The agency world is rather like the film industry of yesteryear: very powerful, very capable, very imaginative, and very heavy. Except that the work must be commissioned by clients rather than simply dreamed up. Agencies can’t just choose a continuous stream of projects that require all their in-house talent and then sell it – it doesn’t work like that. The unique feel of a film comes from the special chemistry created by the particular mix of talent required to make it. No agency can house all the talent needed to deliver the best solution to every brief they chase.
The emerging alternative in the agency world is like Hollywood – without the plastic! (Or that big sign on the hill.) Well, maybe not Hollywood, more like a production studio, but let’s say Hollywood – it sounds far more glamorous!
The new agency isn’t an agency, it’s invented, united and concentrated into precisely what the client needs to achieve a specific goal. And then it stops, ready to re-configure for the next project. Never the same arrangement, never the same output. Rarely exactly the same team.
Get together and change the world
We’re talking about a community. A community is a group of people or entities that is motivated by common interest to achieve a common objective.
Still sounds like an agency, doesn’t it?
Freelance talent (sharing common characteristics) is gathered into the community to work as a club with a core team that defines the spirit of the club and ensures enduring client understanding.
It’s starting to sound quite different now.
This club aims to reduce client costs by eliminating extraneous overheads and applying only the required expertise for the duration of the project. Sounds very refreshing.
While we’re at it, maybe we should stop saying freelancer as well. They’re talent, they’re experts, they’re contributors, they’re people. The word freelance still carries connotations of ‘outside’, of ‘temporary’, of ‘not actually caring’. This couldn’t be further from the truth. People freelance because it means they get to do what they’re good at and they get to do what they love. And they’ve got to be good – or they won’t get any more work: there’s a lot of talent out there.

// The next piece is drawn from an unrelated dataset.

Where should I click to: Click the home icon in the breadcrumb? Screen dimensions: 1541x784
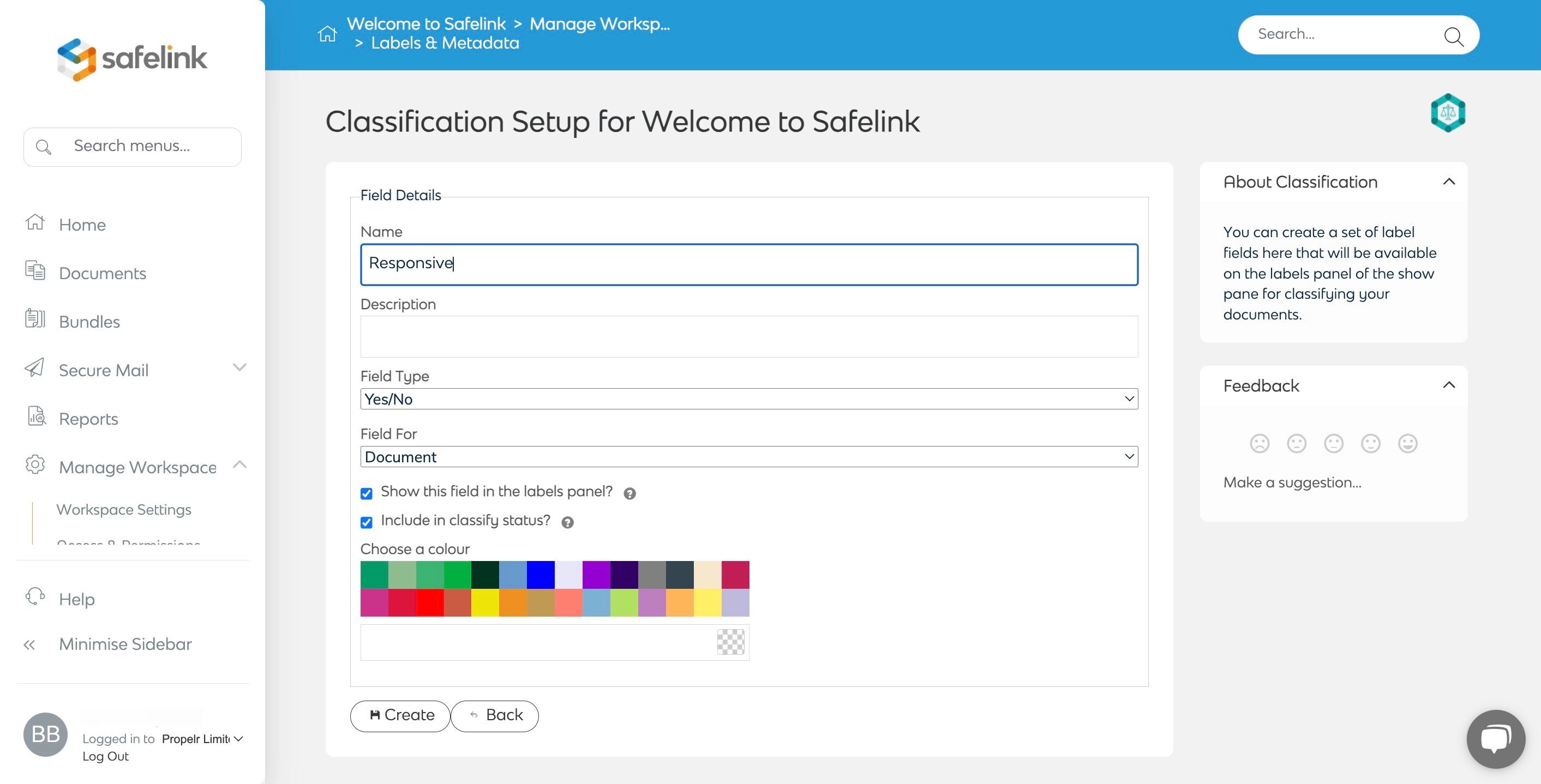(327, 34)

The community really matters. The will of the community and the experience of the team that is assembled to deliver a project. Not a group of strangers, nor a company of familiars – a blended squad of the two, coordinated by a core of associates that sits at the heart of the community. If you still want to think of this as an agency, think of an agency launching specifically for your project. And then reconfiguring for the next one.
That’s what we do: we pull together the squad of expertise required into a club to deliver a project and disband it once achieved. The expertise that we select is seasoned, extremely capable and they love what they do. That’s why they don’t want to work in agencies anymore: they want to do the work themselves, not simply oversee it. We’re breaking that odd professional quirk of ‘the better you get at what you do, the less you get to do it’.
Fair and rounded
We think this is the new agency – we think it’s fair, too.